Recent individual exhibitions of her work include: “It is Night in America” at Jeu de Paume (Paris, France), Pivô (São Paulo, Brazil) and Escola das Artes (Porto, Portugal); “The Voyage Out” at LUX Moving Images (London, UK); “Profundidad de Campo” at MATADERO (Madrid, Spain) and “Occidente” at Encounter gallery (Lisbon, Portugal). Her films and installations were included in group exhibitions such as "Shéhérazade, at night” at Palais de Tokyo (Paris, France); “Somewhere from here to heaven” at Azkuna Zentroa (Bilbao, Spain) and "Penumbra”, commissioned by Fondazione In Between Art Film at Complesso dell'Ospedaletto (Venice, Italy). Her films have screened extensively at festivals such as Locarno Film Festival, Berlinale's Forum Expanded program, MoMA Doc Fortnight and International Film Festival Rotterdam.
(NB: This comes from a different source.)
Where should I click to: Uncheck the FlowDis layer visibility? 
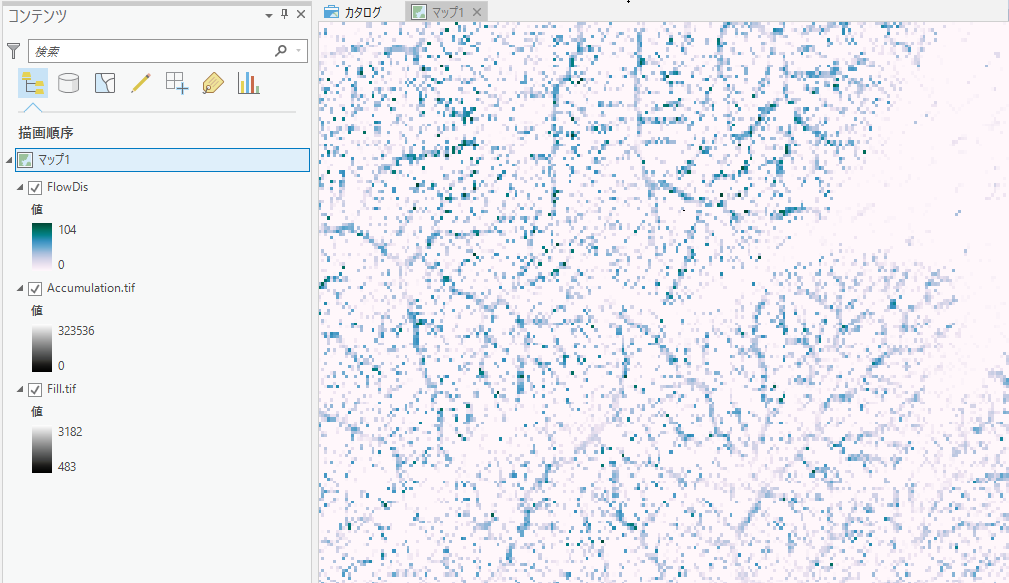click(35, 188)
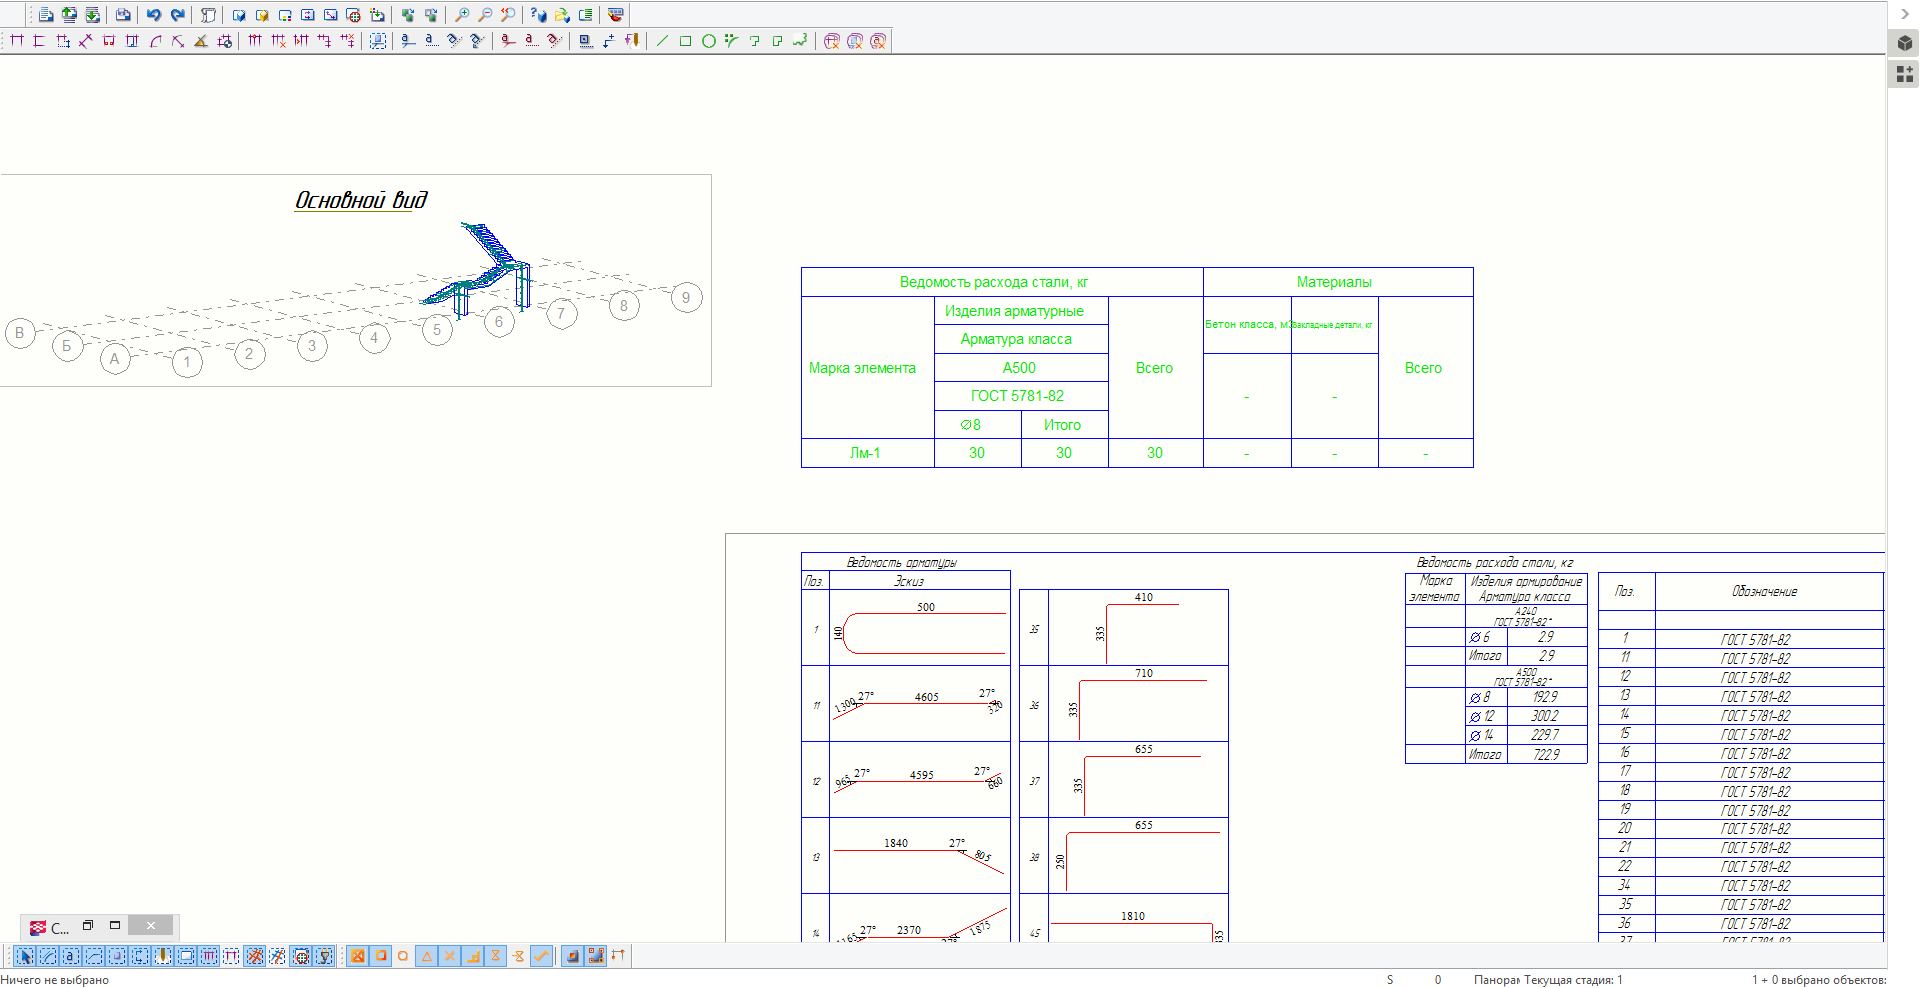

Vaz has won numerous awards such as Film Society of Lincoln Center's Kazuko Trust Award for artistic excellence and innovation in moving-image (2015), “Grand Prizes” at Punto de Vista (2020), Cinéma du Réel (2016), Media City Film Festival (2015), Fronteira Experimental and Documentary Film Festival (2015), “Best Director” at Black Canvas Film Festival (2020) and “Jury Prizes” at the European Media Art Festival (2021) and Media City Film Festival (2017). Her first feature IT IS NIGHT IN AMERICA won awards in Locarno, Festival dei Popoli, Entrevues Belfort and FIDOCS.
ELIDA HØEG
Elida Høeg is a journalist and researcher based in Oslo. She investigates transnational political issues such as the climate crisis, technology and territorial conflicts through text and sound. In 2015, Elida completed the Master Program of Experimentation in Arts and Politics (SPEAP) at Sciences Po, Paris, and founded COYOTE collective together with Ana Vaz. Høeg is also a graduate from the master program in International Studies on Media, Power and Difference at Pompeu Fabra University in Barcelona.
Elida contributes regularly to Norwegian media outlets such as Morgenbladet. In 2021, she released the non-fiction book «Håpet er i gatene. Historier fra Barcelona» with the publisher Fanfare.